Posted on Mon 01 August 2016 under File and Data Management

Building a Data Pipeline with Airflow

It's rare these days that I come across a project that can get by on a single piece of database software. Each database has its own speciality and as an ensemble, multiple databases are worth more than the sum of their parts. Data pipelines are used to monitor and control the flow of data between databases and other endpoints. Some pipeline managers can handle complex lifecycles and retry steps within a job should a failure arise.

For about a year now I've been using Airflow as a data pipeline orchestration tool with my clients. It's a tool that Maxime Beauchemin began building at Airbnb in October of 2014. Maxime has had a fantastic data-oriented career, working as a Senior BI Engineer at Yahoo and as a Data Engineering Manager at Facebook prior to his arrival at Airbnb in late 2014. In March of 2016, Airflow entered incubation as an Apache project.

When I first began using Airflow I was relieved to see that at its core is a plain and simple Flask project. I was able to read through its Python codebase in a morning and have confidence that I could work my way through its architecture.

In this blog post, I'll set up a data pipeline that takes currency exchange rates, stores them in PostgreSQL and then caches the latest exchange rates in Redis.

A Foreign Exchange Rate API

Open Exchange Rates has a "Forever Free" plan that offers an hourly rate feed with a US Dollar base.

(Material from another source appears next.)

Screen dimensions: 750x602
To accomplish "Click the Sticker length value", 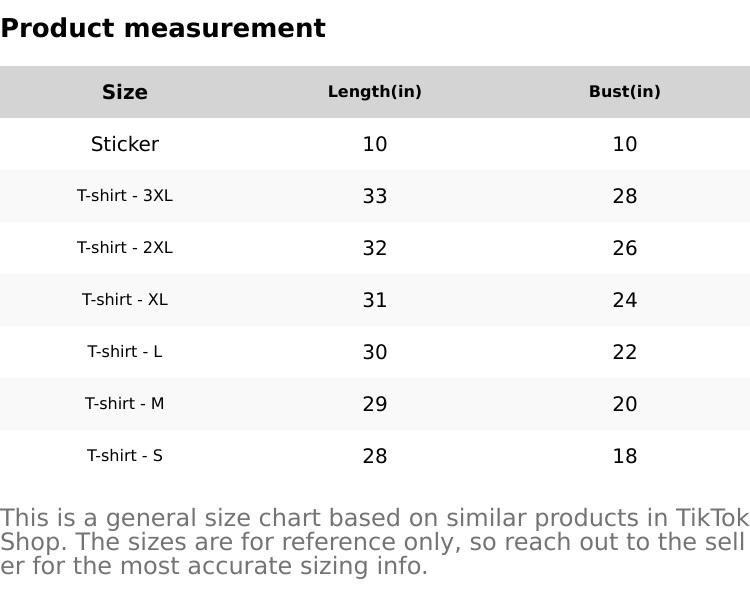I will click(x=375, y=144).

With this plan, you can make 1,000 requests a month. Currency exchange markets operate 24 hours a day, 5 days a week. They start at 10PM GMT on Sunday and run till 10PM GMT on Friday. This means rates in this feed should only change 520 times a month.

Once you've signed up and got your Application ID the API call is pretty simple:

$ curl -S https://openexchangerates.org/api/latest.json?app_id=... | \
    python -mjson.tool
{
  "disclaimer": "Exchange rates provided for informational purposes only and do not constitute financial advice of any kind. Although every attempt is made to ensure quality, no guarantees are made of accuracy, validity, availability, or fitness for any purpose. All usage subject to acceptance of Terms: https://openexchangerates.org/terms/",
  "license": "Data sourced from various providers; resale prohibited; no warranties given of any kind. All usage subject to License Agreement: https://openexchangerates.org/license/",
  "timestamp": 1470047453,
  "base": "USD",
  "rates": {
    "AED": 3.67283,
    "AFN": 68.7291,
    "ALL": 122.653,
    "AMD": 476.12,
    "ANG": 1.77625,
    "AOA": 165.563833,
    "ARS": 14.99704,
    "AUD": 1.31945
  }
}

Installing Prerequisites

I'm going to try and change as little of Airflow's default setup as possible. This means leaving MySQL to store the job results.

The following was run on a fresh Ubuntu 14.04.3 LTS installation.

$ sudo apt update
$ sudo apt install \
    libffi-dev \
    libmysqlclient-dev \
    mysql-server \
    postgresql-9.3 \
    postgresql-server-dev-9.3 \
    python-dev \
    python-pip \
    python-virtualenv \
    rabbitmq-server \
    redis-server

I'll add my Linux account to PostgreSQL's list of super users and then create the rates database which will store the exchange rate history.

$ sudo su - postgres -c \
    "createuser \
        --pwprompt \
        --superuser \
        mark"
$ createdb rates

I'll then create the MySQL database for airflow. The default Airflow configuration has "airflow" baked in as the username and password used to connect to MySQL.

$ mysql \
    -uroot \
    -proot \
    -e "CREATE DATABASE airflow
        DEFAULT CHARACTER SET utf8
        DEFAULT COLLATE utf8_general_ci;

        GRANT ALL PRIVILEGES
        ON airflow.*
        TO 'airflow'@'localhost'
        IDENTIFIED BY 'airflow';

        FLUSH PRIVILEGES;"

I'll then start Redis as it doesn't start automatically when you install it in Ubuntu via apt.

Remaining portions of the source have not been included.